Entries from a dataset:
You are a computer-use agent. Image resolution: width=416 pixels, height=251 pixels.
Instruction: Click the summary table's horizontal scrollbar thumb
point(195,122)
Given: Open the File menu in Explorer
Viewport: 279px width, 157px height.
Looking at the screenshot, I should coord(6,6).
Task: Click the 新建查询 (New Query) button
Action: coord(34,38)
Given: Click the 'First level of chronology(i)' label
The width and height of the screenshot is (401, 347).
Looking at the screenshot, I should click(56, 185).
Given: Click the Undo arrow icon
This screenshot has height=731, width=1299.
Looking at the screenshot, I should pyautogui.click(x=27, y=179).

---

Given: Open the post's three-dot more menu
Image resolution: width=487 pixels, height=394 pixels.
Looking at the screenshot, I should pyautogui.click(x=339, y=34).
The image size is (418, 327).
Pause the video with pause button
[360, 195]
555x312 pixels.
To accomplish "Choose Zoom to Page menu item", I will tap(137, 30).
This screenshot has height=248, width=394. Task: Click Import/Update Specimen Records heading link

▶ [WHAT YOU HAVE TO DO]
Please give the items again from the line with "Given: Open the File menu in Explorer" up to and including the line with "should pyautogui.click(x=27, y=179).", renaming "Given" as "Goal" and keeping everything else the same.

▶ [SOLUTION]
Goal: Open the File menu in Explorer
Viewport: 279px width, 157px height.
Looking at the screenshot, I should coord(6,6).
Task: Click the 新建查询 (New Query) button
Action: coord(34,38)
Goal: Click the 'First level of chronology(i)' label
The width and height of the screenshot is (401, 347).
Looking at the screenshot, I should click(56, 185).
Goal: Click the Undo arrow icon
This screenshot has height=731, width=1299.
Looking at the screenshot, I should pyautogui.click(x=27, y=179).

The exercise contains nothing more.